В детстве завидовал брату. Его имя красовалось на всех зданиях, транспарантах и растяжках — «Слава КПСС!», «Слава труду!» Меня все звали Аликом, и обо мне нигде не было написано. Брат пошел по стопам отца — всю жизнь проработал на том же трубопрокатном заводе. Давно на пенсии.
В юности четыре года — огромная пропасть. Слишком разные интересы и компании. Но однажды, когда мне было, наверное, лет тринадцать, в гости пришел Славкин друг, игравший на гитаре, и я с ним скорешился. Помогли еще ребята во дворе. Так и освоил инструмент.
После восьмого класса пошел учиться на электромонтажника. Прекрасно помню солнечный летний денек, когда из окна трамвая увидел красивое здание с колоннами и вывеской «Монтажный техникум». Сразу вспомнились фильм «Высота» и песня в исполнении Николая Рыбникова: «Не кочегары мы, не плотники а мы монтажники-высотники...» И я поступил в техникум. Хотел быстрее окунуться во взрослую жизнь.
Параллельно ходил в хор Челябинского тракторного завода с другом Володей Петровым. Он теперь народный артист Белоруссии, поет в Минске в оперном театре. А я в хоре быстро заскучал и занялся плаванием. С легкостью сдал на второй, затем на первый разряд. После окончания техникума должны были забрать в армию, но тренер сказал: «Какая армия? Скоро областные соревнования. Сделаю тебе отсрочку. У меня знакомый в военкомате». И вдруг звонит: «С отсрочкой не получилось.

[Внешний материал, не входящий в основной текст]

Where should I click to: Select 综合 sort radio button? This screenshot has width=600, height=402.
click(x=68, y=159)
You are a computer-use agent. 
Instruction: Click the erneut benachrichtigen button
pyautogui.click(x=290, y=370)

Завтра с вещами надлежит прибыть на сборный пункт».
«Ну и хорошо, — подумал я. — Долгие проводы — лишние слезы».
— Мама, должно быть, расстроилась?
— Она всегда радовалась, когда ответственность за меня можно было переложить на кого-то еще. Собрался в поход — и хорошо. Пусть за тебя отвечают преподаватели.
— Давали жару родителям?
— Да нет. Хулиганом не был. Если и совершал какие-то «подвиги», то от глупости и творческого начала. Одно время, насмотревшись фильмов про ковбоев, увлекся метанием ножей. Кидал их в двери, перекрестья оконных рам. Сколько было испорчено мебели, разбито стекол! Во время службы, как ни странно, это увлечение пригодилось — в соревнованиях по метанию штык-ножа регулярно выигрывал.
После техникума меня не могли отправить в какой-нибудь стройбат и определили в бригаду охраны Министерства обороны. Посадили в поезд вместе с другими новобранцами и отправили в Москву.

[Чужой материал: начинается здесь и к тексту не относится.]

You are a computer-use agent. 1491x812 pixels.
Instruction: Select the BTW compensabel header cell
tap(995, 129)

В дороге я услышал от капитана Зайченко, что в нашей бригаде есть морской батальон, охраняющий главный штаб ВМФ и адмирала Флота Советского Союза. У матросов красивая форма, и служат они всего два года, да еще в столице. Мичман Сверчков набирал ребят не ниже метра восемьдесят и обязательно голубоглазых. Я подходил под эти параметры и, конечно, загорелся: «Товарищ капитан, помогите попасть в моряки!» Помог.

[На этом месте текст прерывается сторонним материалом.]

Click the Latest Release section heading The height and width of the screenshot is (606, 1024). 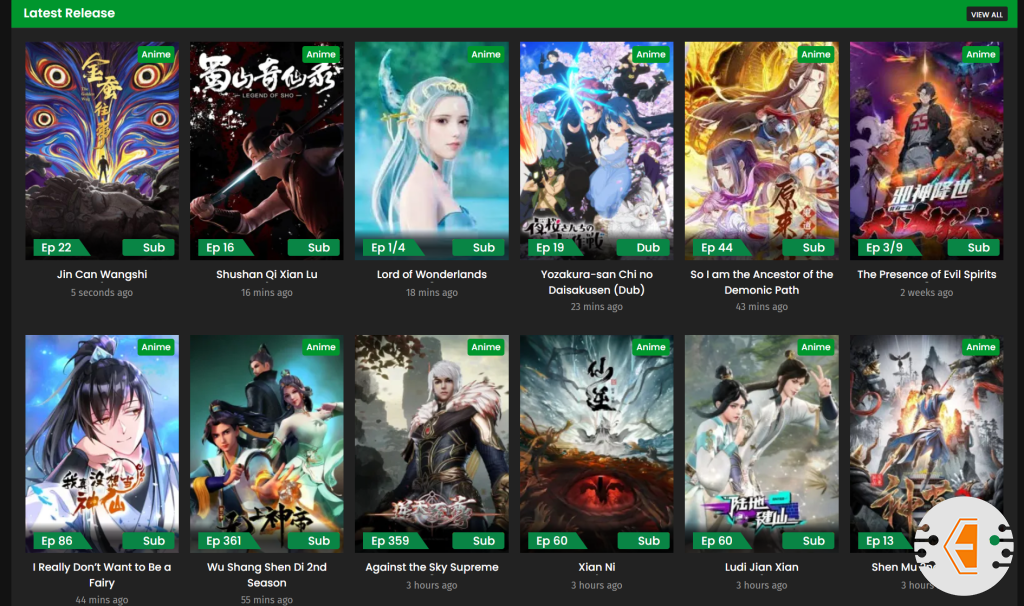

Два года пролетели незаметно. Многие ребята после службы остались в Москве, устроились на работу. Я предлагал другу Вовке: «Пойдем в МГИМО! Представляешь, заявляются два матроса-дембеля в форме, все в значках и нашивках?! Да нас с руками оторвут». Он задумался. Но однажды я проснулся среди ночи, разбудил Вовку и сказал: «Нет, не пойду в МГИМО. Ответственность слишком большая у дипломатов. Еще продам какую-нибудь Аляску. И родителям надо помочь». Вернулся в Челябинск и поступил в институт физкультуры.
Сразу после демобилизации поехал в пионерский лагерь — подработать. Там было двести человек обслуживающего персонала. Из них всего пятеро мужчин: физрук — молдаванин Затула-Ветер, я — плаврук и три спасателя — мастера спорта из института физкультуры. Они и посоветовали поступать в свой вуз: «Анатолий Ильич Писарев, декан, тебя обязательно возьмет!»
В лагере было весело. Девчонки-вожатые снабжали кассетами с модной музыкой. Там я впервые услышал Юрия Визбора и других бардов и пожалел, что не познакомился с авторской песней чуть раньше. Мог бы в Москве сходить на какого-нибудь исполнителя. Мы с ребятами бывали на концертах и в театрах, но абсолютно не понимали, куда и зачем пришли. Просто хотели подышать гражданской жизнью.
В Театре сатиры, помню, соврали бабушкам-билетершам: «Служим на подводной лодке. Не видим солнца по полгода. Всю жизнь мечтали к вам попасть. Не могли бы вы нас пропустить?» Они пожалели бедных «подводников». Особенно нравился нам «Ленком», где в гардеробе работали симпатичные девушки в клетчатых клешах. Мне запомнился спектакль «Автоград-ХХI», Янковский, Збруев, Караченцов — совсем молодые. Недалеко от «Ленкома» на кинотеатре «Россия» висела огромная афиша фильма «Розыгрыш», который я посмотрел. Разве мог предположить, что спустя годы подружусь с режиссером Владимиром Меньшовым?!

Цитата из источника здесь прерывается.